R. Kline wrote:
>There has been mention that the source is a current source, and depending
>upon the length of the control cable, the current would increase, etc.
This
>couldn't be correct, since the load (motor), cable resistance, and source
>are all in series - so the current would be the same everywhere. What may
>be happening is that the voltage increases in an attempt to keep the
current
>constant. Perhaps the supply "senses" the voltage output and shuts down if
>it exceeds a predetermined maximum voltage.
>73,
>riki, K7NJ
Apparently you didn't read my explanation, in answer to WC1M's question
about how this works. Here it is again.
An interesting observation. One can easily make the mistake of saying
that the current to the motor is regulated so the supply current doesn't
change due to the extra resistance, because the motor current doesn't
change, but this is not exactly true, as you are alluding to.
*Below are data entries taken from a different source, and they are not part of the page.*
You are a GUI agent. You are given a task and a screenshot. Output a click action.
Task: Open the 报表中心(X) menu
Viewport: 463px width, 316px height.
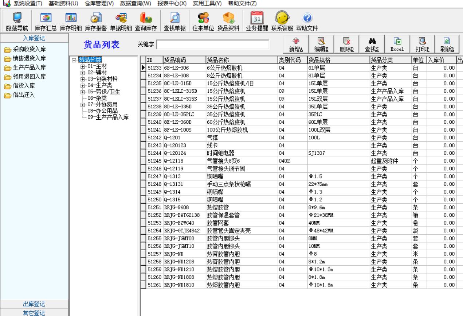click(172, 3)
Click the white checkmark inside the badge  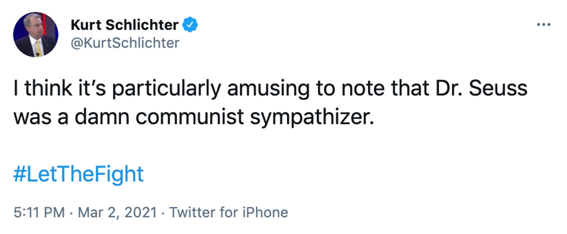coord(190,25)
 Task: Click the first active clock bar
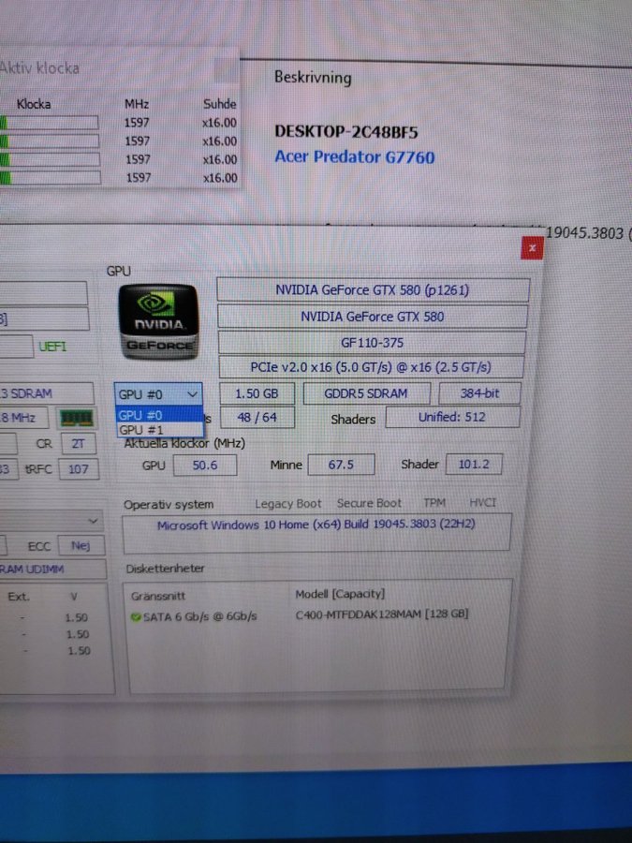[50, 123]
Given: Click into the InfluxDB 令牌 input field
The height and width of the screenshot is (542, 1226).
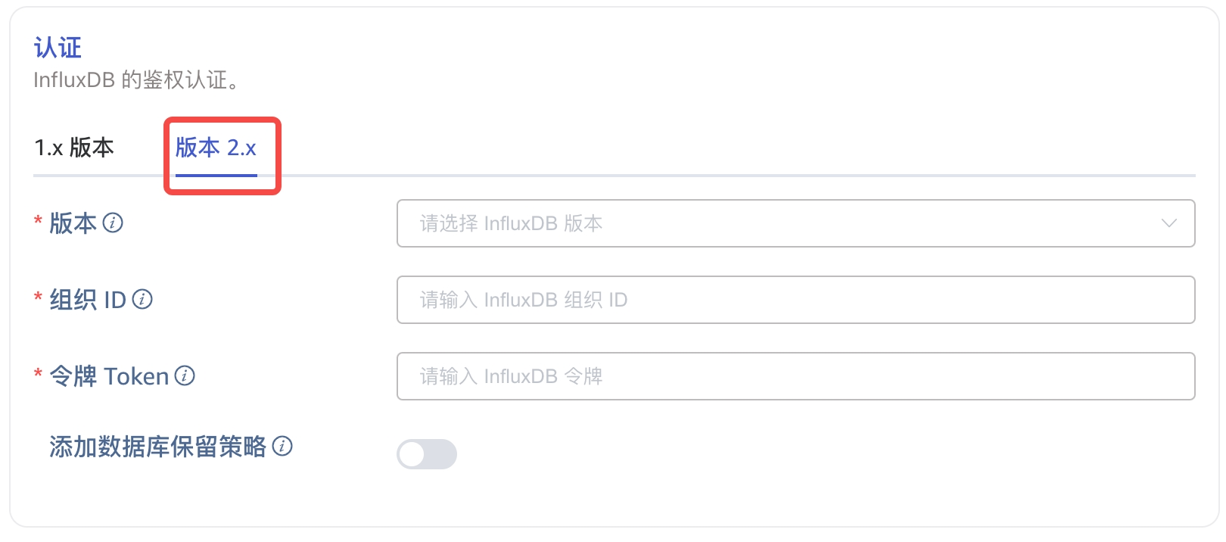Looking at the screenshot, I should tap(795, 376).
Think of the load as an RL network. The pulses delivered to this load
are both width and frequency modulated, in other words they change to
provide a fixed amount of average current to the motor. So for an
increased resistance the pulse width has to be wider than that for a
lower resistance. This is because the rise time to this network will be
slower. Looking back at the power supply this requires more average
current from the supply because of these wider pulses. (The rep rate of
these pulses also changes but that's just another detail.) However the
peak current required from the supply is the same in both cases, because
the regulator IC shuts the current off when it reaches a preset value.
It is this max peak value that is independent of the amount of
resistance, not the average current from the supply.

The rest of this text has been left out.